A fellow puppy owner was boasting about how they never fussed over their puppy on arriving and leaving home, nor did they encourage jumping up. The result: a puppy that sits, does not jump up and does not whine when they leave the house.

OK, I know the theory and I am trying to put it into practice after learning the hard way.
However their destructive instinct is still going strong. I have heard puppies are most active at dawn and dusk. They definitely get restive around 4.00pm and I know its time to take them for a walk.

But there is not much I am prepared to do about what they are up to at dawn. Every morning I walk bleary eyed down the passage dreading what I will see. This sight greeted me the other morning.

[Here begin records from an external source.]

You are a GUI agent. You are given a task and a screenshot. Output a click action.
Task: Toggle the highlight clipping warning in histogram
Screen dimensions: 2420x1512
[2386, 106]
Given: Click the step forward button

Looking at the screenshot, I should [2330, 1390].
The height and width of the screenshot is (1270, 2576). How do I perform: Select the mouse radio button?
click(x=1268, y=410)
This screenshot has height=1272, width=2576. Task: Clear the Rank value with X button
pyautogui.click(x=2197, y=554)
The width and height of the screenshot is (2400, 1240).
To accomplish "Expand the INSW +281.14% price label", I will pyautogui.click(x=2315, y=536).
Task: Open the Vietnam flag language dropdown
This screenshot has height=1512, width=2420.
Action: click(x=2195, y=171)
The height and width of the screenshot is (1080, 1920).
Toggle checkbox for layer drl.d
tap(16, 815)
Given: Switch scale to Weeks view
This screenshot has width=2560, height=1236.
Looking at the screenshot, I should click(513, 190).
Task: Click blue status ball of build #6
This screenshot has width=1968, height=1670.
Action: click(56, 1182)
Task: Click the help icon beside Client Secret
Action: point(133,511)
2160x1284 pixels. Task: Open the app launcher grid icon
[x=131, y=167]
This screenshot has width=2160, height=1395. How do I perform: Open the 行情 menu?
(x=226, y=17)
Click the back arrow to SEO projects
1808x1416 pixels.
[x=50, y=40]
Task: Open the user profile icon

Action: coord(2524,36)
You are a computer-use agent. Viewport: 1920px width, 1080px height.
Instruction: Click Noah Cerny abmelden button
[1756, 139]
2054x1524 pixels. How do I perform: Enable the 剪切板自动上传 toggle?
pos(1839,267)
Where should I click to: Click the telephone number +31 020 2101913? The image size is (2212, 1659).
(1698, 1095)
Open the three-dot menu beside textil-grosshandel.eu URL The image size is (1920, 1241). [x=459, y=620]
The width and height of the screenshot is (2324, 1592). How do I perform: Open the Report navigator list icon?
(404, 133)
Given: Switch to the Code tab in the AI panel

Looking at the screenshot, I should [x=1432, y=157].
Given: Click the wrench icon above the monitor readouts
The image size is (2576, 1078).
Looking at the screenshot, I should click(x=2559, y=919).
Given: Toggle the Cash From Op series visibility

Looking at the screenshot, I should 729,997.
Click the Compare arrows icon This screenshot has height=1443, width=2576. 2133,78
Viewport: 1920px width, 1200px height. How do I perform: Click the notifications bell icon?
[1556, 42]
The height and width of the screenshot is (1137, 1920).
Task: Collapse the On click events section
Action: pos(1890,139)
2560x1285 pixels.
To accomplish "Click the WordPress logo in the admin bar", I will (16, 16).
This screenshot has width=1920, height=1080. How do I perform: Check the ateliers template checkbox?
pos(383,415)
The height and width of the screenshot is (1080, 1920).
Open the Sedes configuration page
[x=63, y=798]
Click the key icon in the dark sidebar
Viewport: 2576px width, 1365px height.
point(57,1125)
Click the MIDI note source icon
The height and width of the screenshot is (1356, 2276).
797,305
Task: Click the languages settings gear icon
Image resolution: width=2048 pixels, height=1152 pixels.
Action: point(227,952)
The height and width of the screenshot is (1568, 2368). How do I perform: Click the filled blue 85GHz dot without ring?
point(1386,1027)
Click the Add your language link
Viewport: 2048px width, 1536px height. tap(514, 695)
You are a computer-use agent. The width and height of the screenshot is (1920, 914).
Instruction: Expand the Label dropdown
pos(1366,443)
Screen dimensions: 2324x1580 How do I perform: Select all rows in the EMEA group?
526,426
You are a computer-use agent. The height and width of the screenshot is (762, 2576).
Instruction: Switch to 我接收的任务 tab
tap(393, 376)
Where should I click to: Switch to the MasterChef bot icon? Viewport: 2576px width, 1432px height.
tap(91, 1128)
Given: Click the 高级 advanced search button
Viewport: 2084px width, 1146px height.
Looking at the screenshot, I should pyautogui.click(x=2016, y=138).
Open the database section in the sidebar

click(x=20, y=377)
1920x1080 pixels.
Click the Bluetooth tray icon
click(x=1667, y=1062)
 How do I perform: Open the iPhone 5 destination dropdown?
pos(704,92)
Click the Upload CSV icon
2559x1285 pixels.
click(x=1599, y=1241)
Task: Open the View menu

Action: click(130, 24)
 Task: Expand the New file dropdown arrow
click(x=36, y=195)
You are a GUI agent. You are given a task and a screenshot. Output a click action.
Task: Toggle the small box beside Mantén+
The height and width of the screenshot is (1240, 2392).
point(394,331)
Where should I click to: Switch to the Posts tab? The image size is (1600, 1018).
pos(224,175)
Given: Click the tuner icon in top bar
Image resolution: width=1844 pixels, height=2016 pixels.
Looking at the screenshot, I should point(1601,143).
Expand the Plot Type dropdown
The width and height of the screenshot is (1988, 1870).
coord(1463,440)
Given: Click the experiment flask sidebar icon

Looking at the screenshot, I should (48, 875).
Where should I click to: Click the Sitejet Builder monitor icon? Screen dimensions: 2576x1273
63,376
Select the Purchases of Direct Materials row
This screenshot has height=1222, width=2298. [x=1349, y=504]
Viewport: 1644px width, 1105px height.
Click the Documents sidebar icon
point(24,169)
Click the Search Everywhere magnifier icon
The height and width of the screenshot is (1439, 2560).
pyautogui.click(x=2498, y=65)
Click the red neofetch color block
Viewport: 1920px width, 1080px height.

It does not snow often in Africa. They had disemboweled the cushion they sleep on. They also steadily eroded the foam inside the basket itself.
Don't they know there is a recession on? Dog baskets are not that cheap! So I spent the morning washing tons of blankets and towels which will have to do until the recession recedes and my puppies learn to be more responsible!

Thursday, June 4, 2009

Jamie's got a crush on a blond...

Jamie's third set of vaccinations at 14 weeks by a pretty vet had its advantages, though the rabies shot hurt like hell.















"Who is this pretty blond?"















"If my heart rate is a bit high, it's cos I'm in love!"















"You want to give me a jab? Look can't we talk about this first... Get to know each other a little better?















"Get that camera out of my face. This is embarrassing enough!"

Wednesday, June 3, 2009

Breaking News: Puppies on rampage at Vet...


Our puppy school is a Eukanuba/Vet sponsored school. One of the classes includes a visit to a vet to learn how to behave properly and give your pup a positive experience at the vet.

But I think Johannesburg Specialist Veterinary centre did not know what had hit it one Saturday morning. Ten puppies ran amok in the waiting room.

This was despite advice from dog trainer Wendy Wilson that we should keep our dogs calm and quiet. The reason for this is that if they start a rumpus with other dogs, this raises their heart rate and blood pressure giving the vet a false reading. I am pretty sure that they way our puppies were behaving (like little hooligans) meant very high heart rates indeed.

Also interaction with other dogs can lead to the transmission of bacteria, viruses or even worse fleas (more about this later)!

The puppies had to practise being weighed on a scale without moving. Nobody won that competition!



Once on the vet's table, it's best to hold your puppy in a cradle position close to your body but loose enough to allow the vet to examine it. Otherwise use slow strokes to keep your pup calm as this body contact is reassuring for your dog as it is poked and prodded (gently of course).

Well I don't know how much of that lesson actually sunk in. But the puppies sure had a great time!